* [DATA LISTING]
------------------------

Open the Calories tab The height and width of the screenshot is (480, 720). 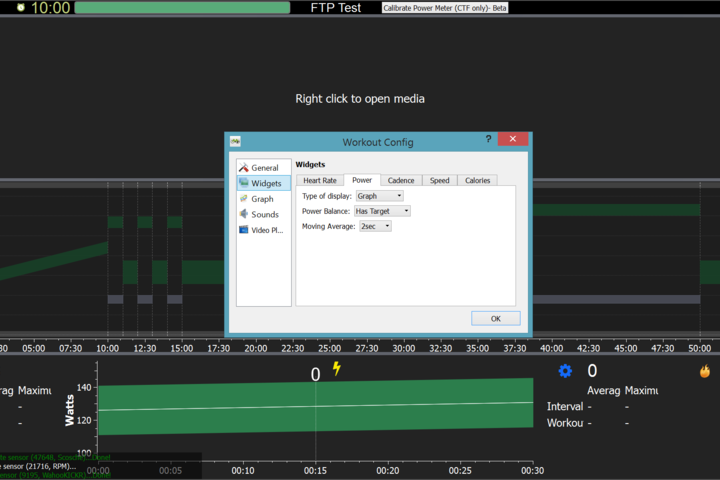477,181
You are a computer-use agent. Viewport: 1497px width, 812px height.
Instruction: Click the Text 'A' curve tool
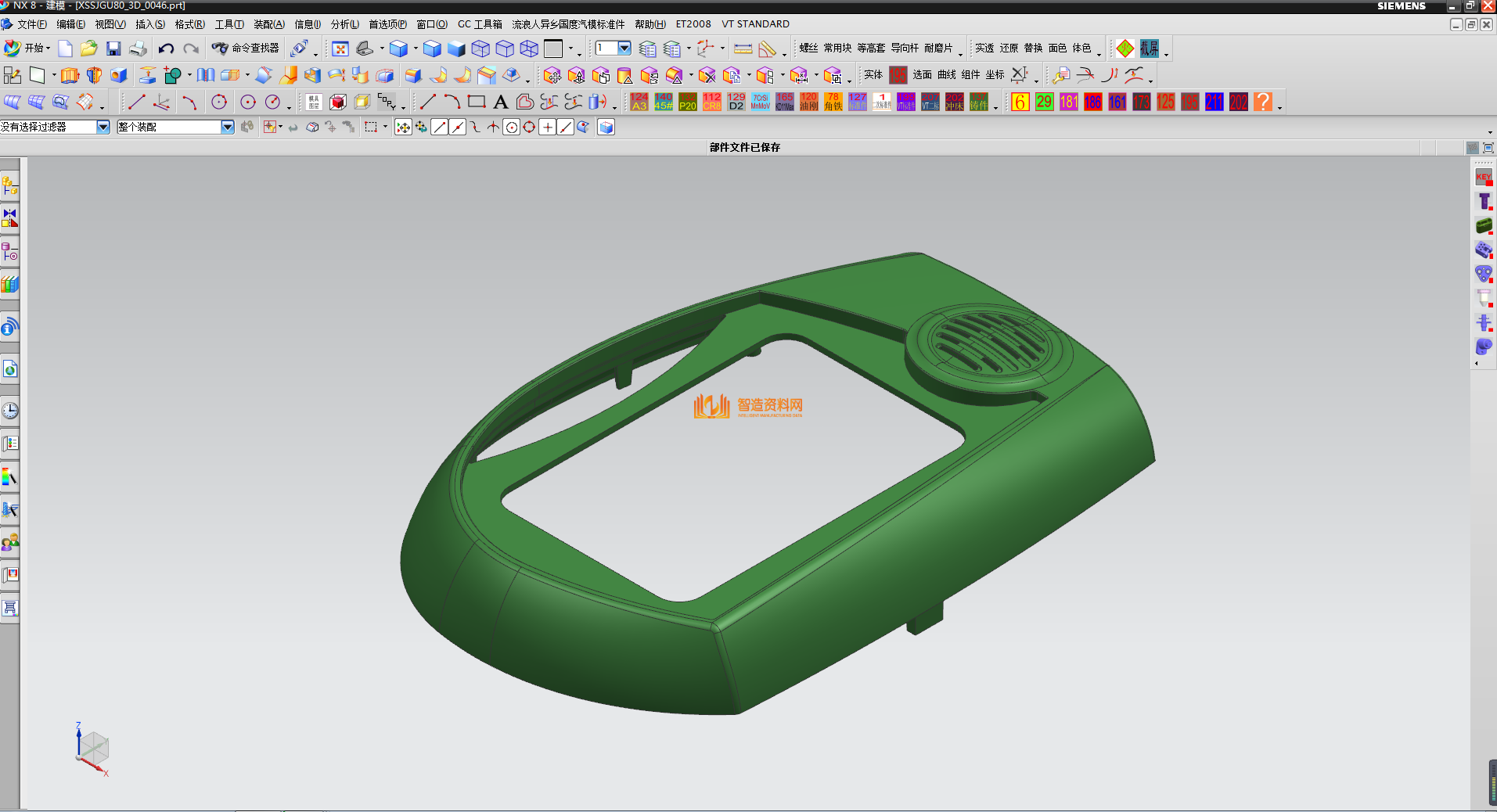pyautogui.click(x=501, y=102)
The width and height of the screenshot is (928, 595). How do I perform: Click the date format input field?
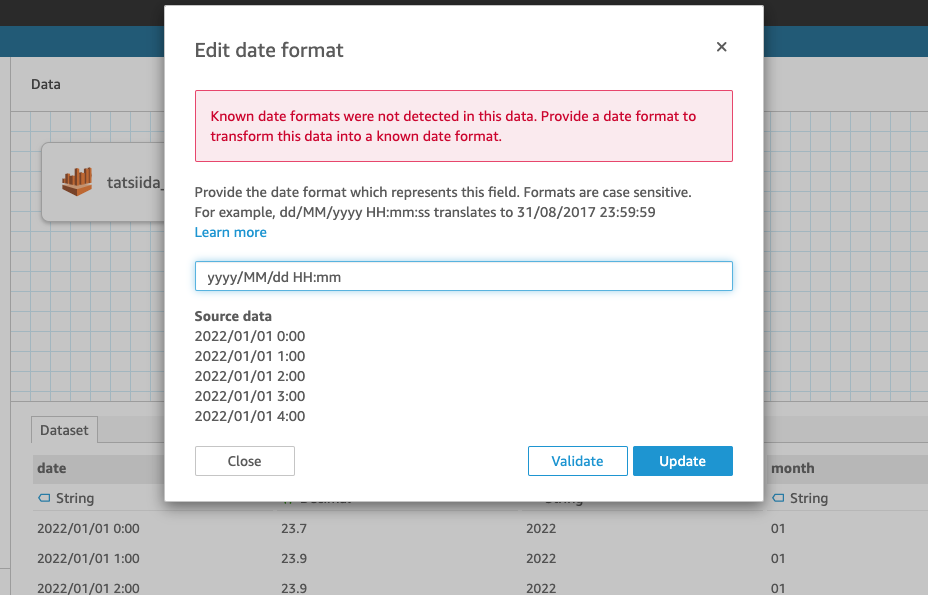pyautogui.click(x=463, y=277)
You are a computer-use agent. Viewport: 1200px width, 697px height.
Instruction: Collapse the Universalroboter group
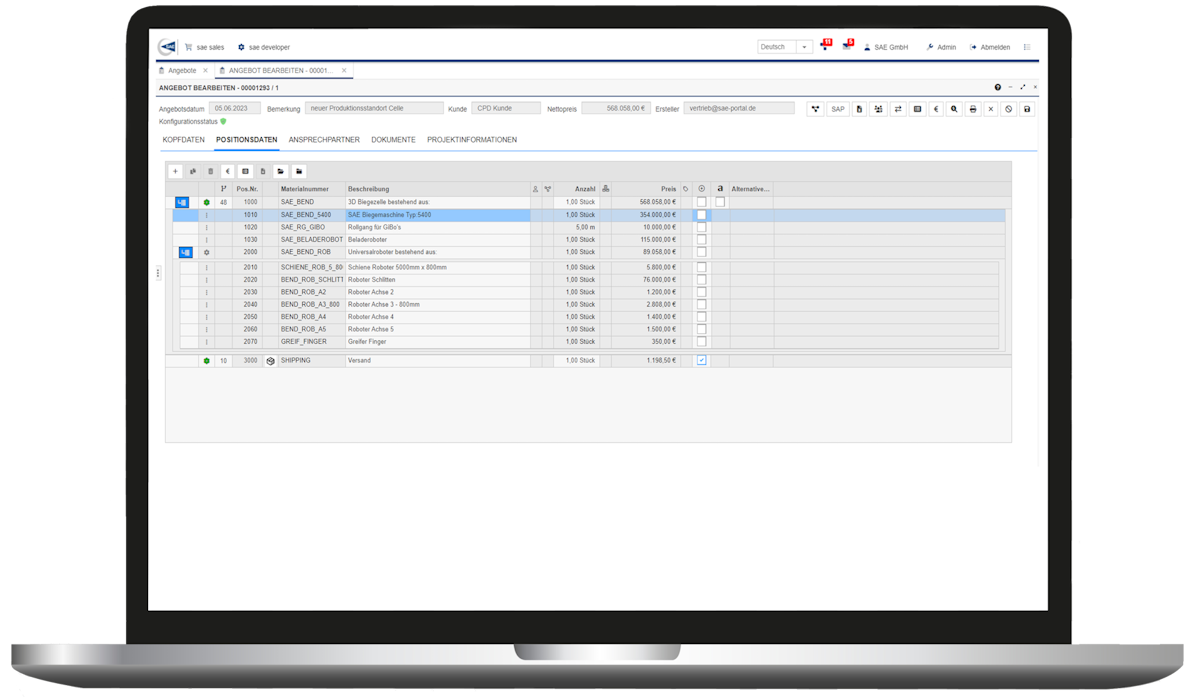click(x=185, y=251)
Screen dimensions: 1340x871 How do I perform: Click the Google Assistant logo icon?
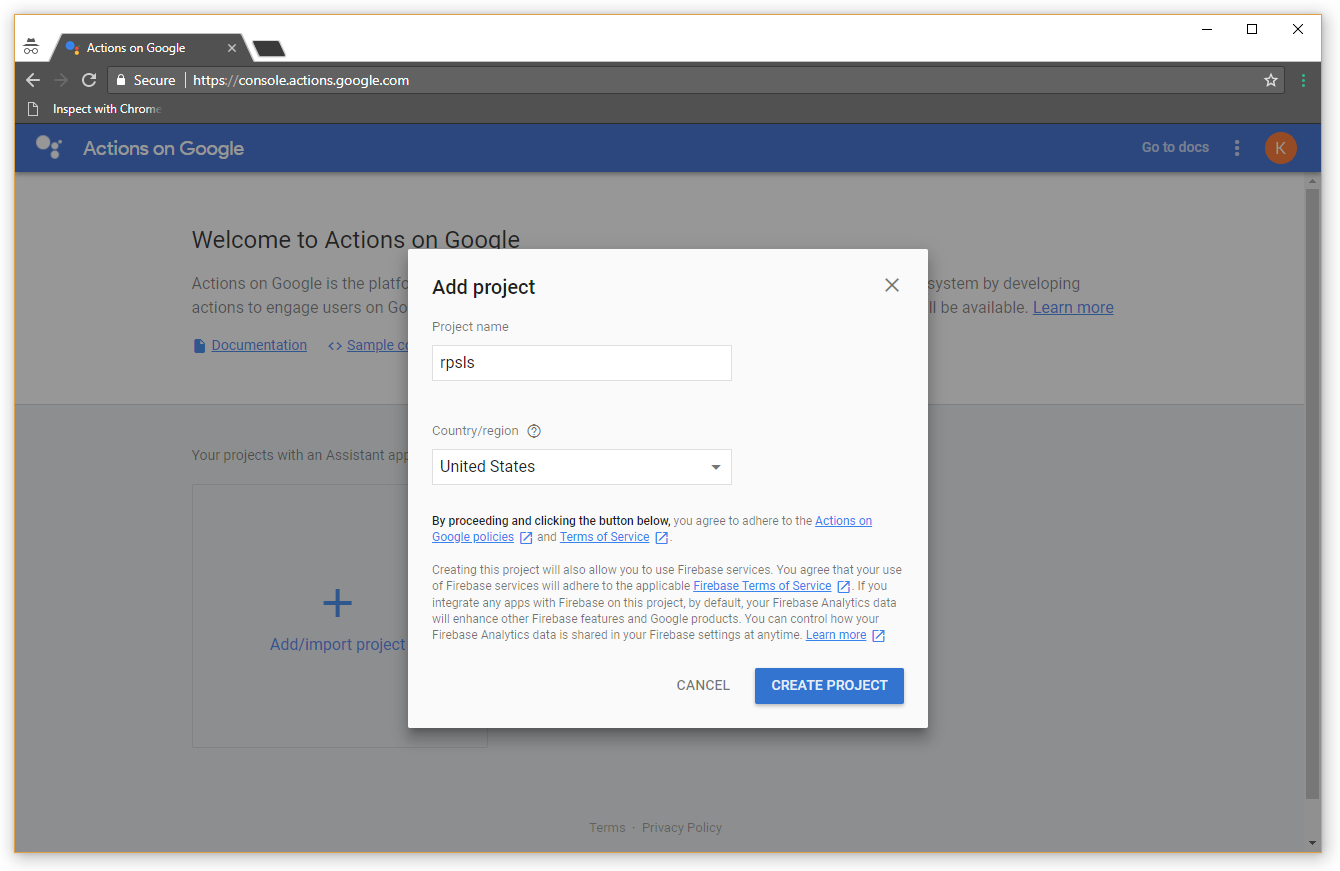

------------------------

Set down the line containing "Instruction: Click the Text 'A' curve tool", then every later line through the end of the material, exactly as written; omit any picture.

* [RESPONSE FOR THIS EXERCISE]
Instruction: Click the Text 'A' curve tool
pyautogui.click(x=501, y=102)
The width and height of the screenshot is (928, 595). How do I perform: Click the date format input field?
pyautogui.click(x=463, y=277)
You are a computer-use agent. Viewport: 1200px width, 697px height.
Instruction: Collapse the Universalroboter group
click(x=185, y=251)
Screen dimensions: 1340x871 How do I perform: Click the Google Assistant logo icon?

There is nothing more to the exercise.